### Aim of the task
Your response should contain only the lines running from the top of the data below through the line with "Viewport: 1012px width, 865px height.", both included. Pictures must be omitted.

### Extracted material
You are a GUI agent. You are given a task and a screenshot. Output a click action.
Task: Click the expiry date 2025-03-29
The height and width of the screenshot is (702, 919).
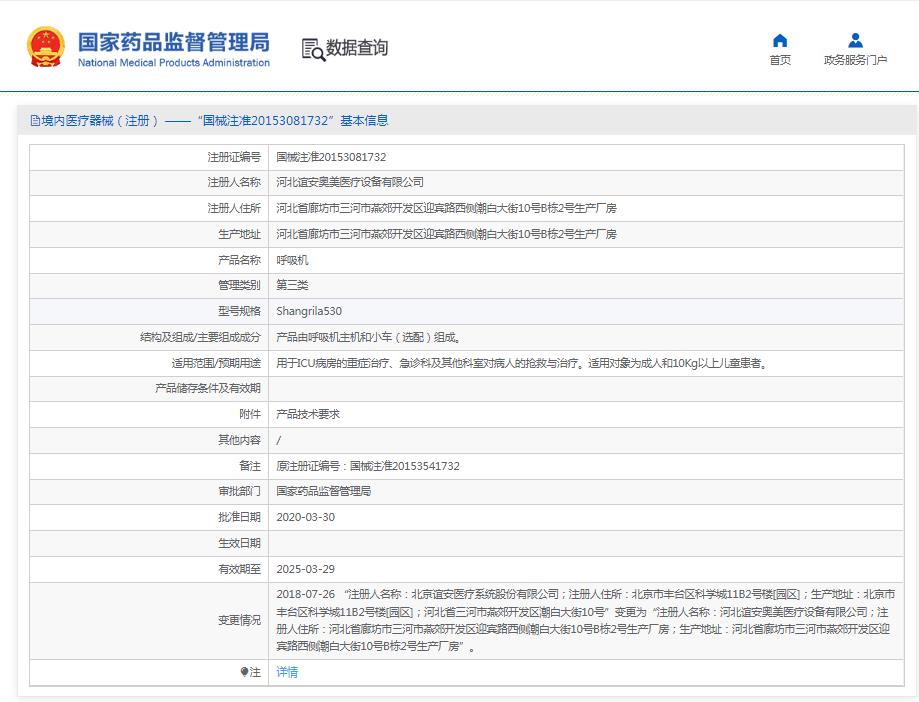305,569
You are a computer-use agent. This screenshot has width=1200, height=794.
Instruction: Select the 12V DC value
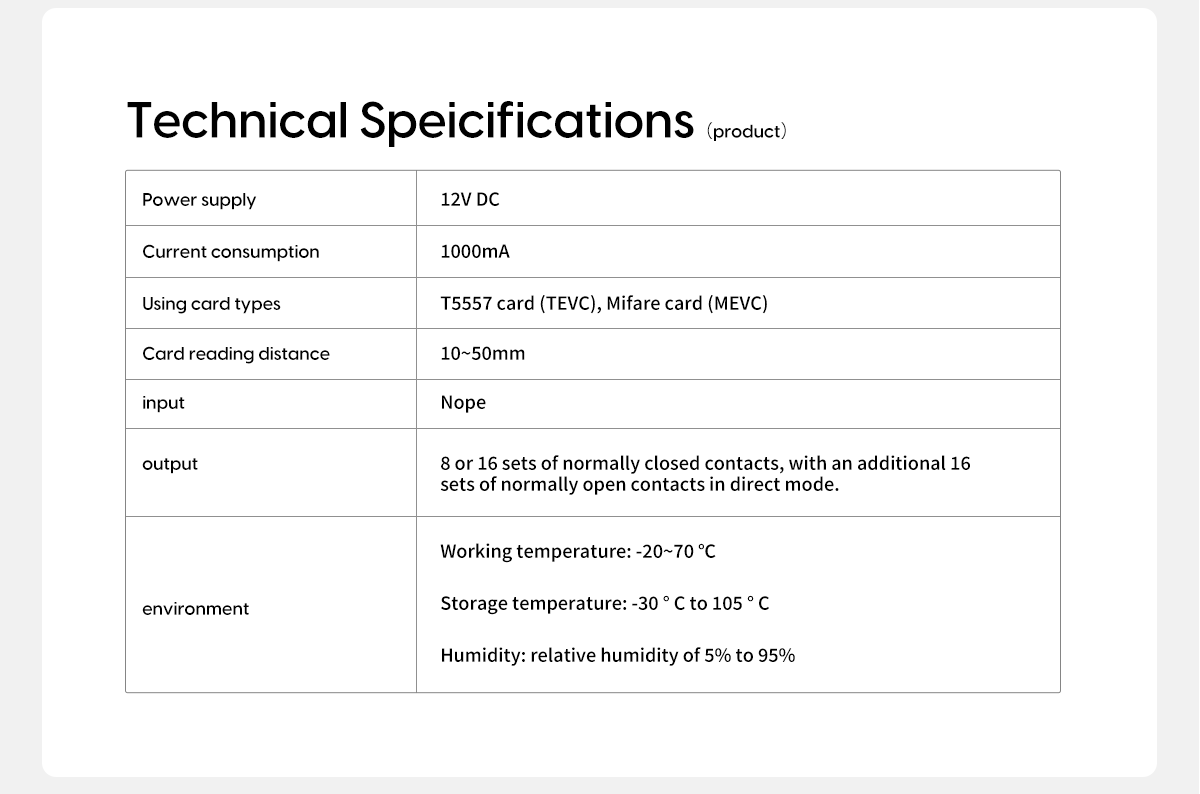[x=470, y=199]
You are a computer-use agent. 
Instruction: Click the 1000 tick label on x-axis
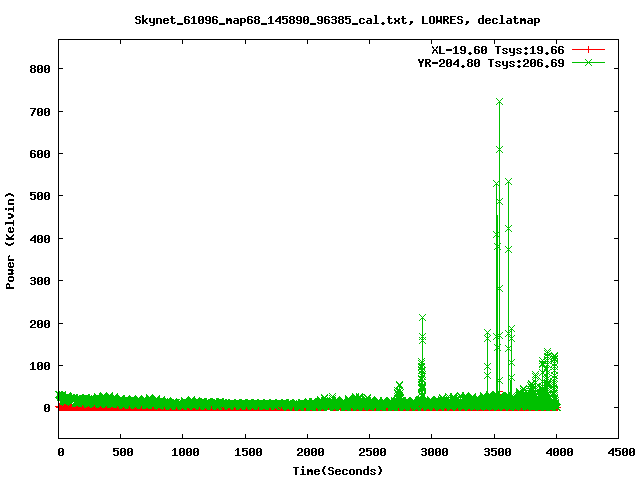pyautogui.click(x=184, y=453)
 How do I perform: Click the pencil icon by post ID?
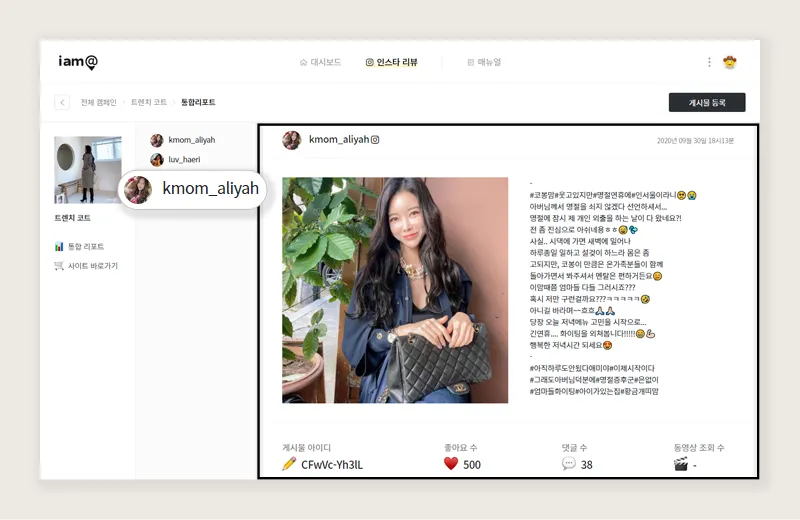pos(289,463)
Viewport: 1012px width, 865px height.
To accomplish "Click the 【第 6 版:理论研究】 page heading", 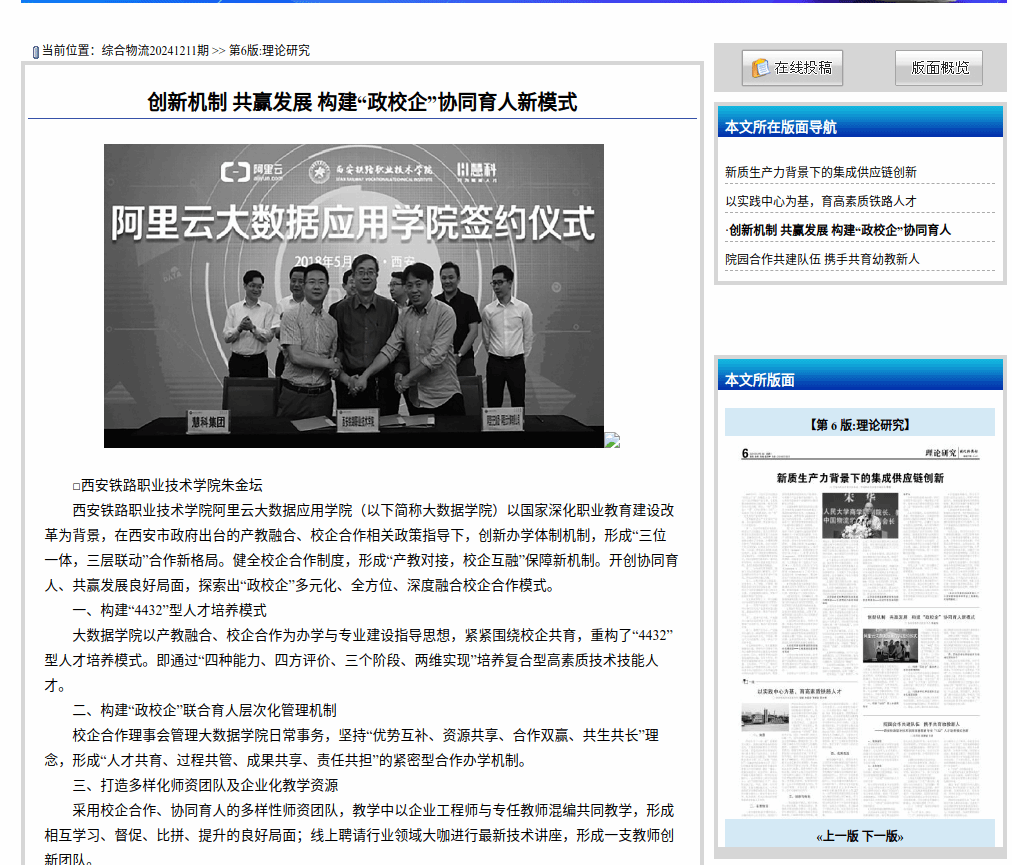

### Answer to this exercise
You are a GUI agent. You are given a task and a screenshot. Output a click action.
Task: Click the expiry date 2025-03-29
The height and width of the screenshot is (702, 919).
305,569
You are a computer-use agent. This screenshot has width=1200, height=794.
Instruction: Select the 12V DC value
[x=470, y=199]
You are a computer-use agent. 
Instruction: Click the 1000 tick label on x-axis
pyautogui.click(x=184, y=453)
 How do I perform: Click the pencil icon by post ID?
pos(289,463)
Viewport: 1012px width, 865px height.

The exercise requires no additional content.